ABOUT THIS TASK:
Tell how many lines in these records contain the string "will", with only the number as the reply.

PROVIDED INFORMATION:

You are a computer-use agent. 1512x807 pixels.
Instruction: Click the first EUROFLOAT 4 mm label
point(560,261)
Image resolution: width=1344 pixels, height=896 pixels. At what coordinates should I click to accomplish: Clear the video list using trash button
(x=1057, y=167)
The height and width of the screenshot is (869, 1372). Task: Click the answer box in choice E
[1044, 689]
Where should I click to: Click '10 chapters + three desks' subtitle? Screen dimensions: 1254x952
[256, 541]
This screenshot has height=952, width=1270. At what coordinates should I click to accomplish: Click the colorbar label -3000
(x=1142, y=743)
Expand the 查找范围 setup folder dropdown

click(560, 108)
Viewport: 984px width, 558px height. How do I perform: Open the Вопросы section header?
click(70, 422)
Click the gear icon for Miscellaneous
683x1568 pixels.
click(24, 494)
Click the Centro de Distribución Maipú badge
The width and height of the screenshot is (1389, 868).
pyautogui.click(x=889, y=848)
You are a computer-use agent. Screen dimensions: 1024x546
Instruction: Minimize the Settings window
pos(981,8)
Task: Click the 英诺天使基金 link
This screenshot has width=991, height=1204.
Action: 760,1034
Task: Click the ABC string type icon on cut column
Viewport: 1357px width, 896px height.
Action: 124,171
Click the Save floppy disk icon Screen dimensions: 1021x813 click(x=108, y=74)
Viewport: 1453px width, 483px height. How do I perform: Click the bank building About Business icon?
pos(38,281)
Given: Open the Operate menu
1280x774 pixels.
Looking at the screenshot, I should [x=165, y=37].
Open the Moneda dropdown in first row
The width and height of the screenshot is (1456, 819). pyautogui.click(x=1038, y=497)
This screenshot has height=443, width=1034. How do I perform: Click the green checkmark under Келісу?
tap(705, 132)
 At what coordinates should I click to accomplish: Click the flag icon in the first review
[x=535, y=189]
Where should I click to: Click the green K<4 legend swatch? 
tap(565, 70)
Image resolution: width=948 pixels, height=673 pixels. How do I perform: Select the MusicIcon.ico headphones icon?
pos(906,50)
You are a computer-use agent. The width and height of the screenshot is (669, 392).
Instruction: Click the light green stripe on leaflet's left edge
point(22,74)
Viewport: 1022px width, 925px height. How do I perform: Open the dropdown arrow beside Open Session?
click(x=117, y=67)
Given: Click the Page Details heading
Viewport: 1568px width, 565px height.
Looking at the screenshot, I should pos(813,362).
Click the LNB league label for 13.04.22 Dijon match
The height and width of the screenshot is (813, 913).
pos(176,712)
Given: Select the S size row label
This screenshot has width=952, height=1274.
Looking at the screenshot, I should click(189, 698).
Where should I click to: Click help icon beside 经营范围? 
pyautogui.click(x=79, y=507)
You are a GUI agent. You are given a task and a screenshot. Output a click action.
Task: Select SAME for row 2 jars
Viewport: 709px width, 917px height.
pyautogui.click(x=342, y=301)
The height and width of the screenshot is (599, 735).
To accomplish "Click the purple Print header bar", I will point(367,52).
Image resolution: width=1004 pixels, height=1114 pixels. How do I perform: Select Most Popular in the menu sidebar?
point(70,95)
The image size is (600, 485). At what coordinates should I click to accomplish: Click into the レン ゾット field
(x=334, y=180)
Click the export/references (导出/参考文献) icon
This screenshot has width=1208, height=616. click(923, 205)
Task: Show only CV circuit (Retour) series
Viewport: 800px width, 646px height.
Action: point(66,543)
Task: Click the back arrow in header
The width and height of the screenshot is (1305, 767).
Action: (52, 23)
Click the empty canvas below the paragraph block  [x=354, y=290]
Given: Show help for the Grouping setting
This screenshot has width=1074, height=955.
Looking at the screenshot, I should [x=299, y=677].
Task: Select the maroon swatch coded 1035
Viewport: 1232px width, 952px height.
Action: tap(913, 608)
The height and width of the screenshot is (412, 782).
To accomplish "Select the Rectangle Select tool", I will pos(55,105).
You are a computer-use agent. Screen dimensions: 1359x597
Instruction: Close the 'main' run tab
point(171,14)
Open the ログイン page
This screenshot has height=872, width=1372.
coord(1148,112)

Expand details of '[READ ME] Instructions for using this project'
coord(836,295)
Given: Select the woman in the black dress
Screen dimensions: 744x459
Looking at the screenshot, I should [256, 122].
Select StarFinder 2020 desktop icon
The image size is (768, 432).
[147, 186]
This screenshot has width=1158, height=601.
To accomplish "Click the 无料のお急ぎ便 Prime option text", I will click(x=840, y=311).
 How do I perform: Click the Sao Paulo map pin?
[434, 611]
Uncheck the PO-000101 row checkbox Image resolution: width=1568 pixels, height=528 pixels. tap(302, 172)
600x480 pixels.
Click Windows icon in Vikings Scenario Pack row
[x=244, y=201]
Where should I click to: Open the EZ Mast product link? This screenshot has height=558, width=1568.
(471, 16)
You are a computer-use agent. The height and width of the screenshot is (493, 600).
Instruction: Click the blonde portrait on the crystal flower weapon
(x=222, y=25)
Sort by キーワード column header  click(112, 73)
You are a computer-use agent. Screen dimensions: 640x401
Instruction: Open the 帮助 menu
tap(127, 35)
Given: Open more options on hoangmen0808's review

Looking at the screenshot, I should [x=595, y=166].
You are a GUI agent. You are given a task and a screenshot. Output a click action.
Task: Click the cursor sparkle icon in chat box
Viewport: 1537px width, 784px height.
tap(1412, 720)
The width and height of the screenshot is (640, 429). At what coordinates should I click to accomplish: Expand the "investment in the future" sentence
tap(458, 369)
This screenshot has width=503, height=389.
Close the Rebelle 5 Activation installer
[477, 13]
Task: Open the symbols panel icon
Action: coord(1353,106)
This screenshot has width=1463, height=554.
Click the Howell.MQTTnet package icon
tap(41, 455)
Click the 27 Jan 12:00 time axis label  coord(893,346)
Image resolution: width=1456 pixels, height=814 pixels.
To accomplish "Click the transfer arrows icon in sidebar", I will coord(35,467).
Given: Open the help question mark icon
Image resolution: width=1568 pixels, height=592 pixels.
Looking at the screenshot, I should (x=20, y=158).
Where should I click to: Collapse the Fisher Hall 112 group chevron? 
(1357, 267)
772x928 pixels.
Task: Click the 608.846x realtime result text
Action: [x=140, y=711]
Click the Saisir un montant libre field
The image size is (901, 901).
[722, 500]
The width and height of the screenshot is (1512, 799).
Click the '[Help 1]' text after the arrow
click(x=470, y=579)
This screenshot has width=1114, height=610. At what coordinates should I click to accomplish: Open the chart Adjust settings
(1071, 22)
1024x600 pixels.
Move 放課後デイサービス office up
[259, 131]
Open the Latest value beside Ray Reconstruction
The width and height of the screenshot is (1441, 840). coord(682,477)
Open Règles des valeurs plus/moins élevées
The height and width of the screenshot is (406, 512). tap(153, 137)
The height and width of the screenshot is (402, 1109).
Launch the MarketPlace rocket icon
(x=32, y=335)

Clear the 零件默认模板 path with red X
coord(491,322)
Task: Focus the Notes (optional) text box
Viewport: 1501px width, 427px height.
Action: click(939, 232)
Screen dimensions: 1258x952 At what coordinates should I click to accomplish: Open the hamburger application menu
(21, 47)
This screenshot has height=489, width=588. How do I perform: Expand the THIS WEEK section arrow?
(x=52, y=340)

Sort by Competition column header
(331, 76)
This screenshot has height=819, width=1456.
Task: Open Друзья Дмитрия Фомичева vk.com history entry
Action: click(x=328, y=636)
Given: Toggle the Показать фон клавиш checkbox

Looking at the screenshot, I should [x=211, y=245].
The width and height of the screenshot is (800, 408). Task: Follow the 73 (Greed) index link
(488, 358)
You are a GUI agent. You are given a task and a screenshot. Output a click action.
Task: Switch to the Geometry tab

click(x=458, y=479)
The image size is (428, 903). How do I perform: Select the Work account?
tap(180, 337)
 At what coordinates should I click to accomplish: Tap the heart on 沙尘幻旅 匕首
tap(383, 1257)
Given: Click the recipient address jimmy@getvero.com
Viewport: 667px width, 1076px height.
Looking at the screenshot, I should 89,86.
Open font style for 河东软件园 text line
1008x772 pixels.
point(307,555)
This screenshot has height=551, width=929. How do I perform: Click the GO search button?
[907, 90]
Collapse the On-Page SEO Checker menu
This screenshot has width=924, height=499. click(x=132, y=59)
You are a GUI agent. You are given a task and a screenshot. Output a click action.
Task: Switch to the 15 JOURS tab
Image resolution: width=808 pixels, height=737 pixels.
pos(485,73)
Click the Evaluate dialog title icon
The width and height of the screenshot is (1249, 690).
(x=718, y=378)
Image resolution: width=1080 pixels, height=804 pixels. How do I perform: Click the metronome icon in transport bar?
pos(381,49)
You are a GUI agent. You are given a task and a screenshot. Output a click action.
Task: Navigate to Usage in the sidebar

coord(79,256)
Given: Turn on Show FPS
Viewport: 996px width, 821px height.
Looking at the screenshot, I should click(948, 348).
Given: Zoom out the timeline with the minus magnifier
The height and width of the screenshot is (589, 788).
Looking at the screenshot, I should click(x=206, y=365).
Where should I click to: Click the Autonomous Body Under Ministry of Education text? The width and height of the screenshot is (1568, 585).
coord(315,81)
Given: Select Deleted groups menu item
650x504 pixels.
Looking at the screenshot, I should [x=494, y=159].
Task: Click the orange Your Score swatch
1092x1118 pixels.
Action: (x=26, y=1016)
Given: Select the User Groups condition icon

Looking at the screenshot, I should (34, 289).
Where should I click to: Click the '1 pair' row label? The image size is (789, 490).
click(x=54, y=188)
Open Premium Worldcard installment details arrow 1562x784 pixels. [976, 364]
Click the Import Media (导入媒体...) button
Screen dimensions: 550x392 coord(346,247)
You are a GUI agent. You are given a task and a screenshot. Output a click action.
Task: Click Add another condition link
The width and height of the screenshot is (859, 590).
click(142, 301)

COMPLETED EXERCISE:
4